* **Problem description**
What is the number of lines in the data that contain "agent"? Nothing besides that number, please.

* **Material for this task**
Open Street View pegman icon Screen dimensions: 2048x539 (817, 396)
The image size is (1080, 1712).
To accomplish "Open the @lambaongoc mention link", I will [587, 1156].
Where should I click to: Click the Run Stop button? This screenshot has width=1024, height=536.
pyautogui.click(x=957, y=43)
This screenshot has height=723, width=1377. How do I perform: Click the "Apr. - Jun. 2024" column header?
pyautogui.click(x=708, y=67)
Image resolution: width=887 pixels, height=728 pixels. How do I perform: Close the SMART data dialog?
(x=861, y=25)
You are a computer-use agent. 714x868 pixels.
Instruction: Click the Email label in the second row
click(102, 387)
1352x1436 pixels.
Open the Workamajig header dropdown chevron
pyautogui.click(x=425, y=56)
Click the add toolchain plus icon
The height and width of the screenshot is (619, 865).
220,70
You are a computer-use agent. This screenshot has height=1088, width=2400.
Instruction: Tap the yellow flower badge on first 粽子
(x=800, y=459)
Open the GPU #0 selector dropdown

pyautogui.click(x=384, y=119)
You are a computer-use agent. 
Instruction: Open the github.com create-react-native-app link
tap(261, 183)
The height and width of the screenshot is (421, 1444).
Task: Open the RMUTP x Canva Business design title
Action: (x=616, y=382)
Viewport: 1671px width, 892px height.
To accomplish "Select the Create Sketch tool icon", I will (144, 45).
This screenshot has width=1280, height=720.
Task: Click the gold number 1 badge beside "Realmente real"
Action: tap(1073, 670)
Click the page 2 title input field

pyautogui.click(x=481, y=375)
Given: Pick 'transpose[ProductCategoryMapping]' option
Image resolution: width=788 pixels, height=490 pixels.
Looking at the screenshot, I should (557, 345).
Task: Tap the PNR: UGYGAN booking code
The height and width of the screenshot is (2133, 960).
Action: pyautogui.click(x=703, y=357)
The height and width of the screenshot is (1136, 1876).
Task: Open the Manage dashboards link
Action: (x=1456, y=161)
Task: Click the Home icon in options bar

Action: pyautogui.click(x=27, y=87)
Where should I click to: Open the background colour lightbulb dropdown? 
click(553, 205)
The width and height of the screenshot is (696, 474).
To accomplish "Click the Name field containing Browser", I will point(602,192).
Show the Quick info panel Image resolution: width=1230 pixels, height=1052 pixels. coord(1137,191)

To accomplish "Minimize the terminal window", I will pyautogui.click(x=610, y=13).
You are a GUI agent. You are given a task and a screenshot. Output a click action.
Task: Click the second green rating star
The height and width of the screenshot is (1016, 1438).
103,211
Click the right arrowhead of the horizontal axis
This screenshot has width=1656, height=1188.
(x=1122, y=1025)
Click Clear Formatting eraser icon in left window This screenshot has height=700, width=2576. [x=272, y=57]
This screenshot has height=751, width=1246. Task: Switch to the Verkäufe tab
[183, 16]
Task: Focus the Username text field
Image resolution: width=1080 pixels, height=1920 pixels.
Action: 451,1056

* **Response below**
4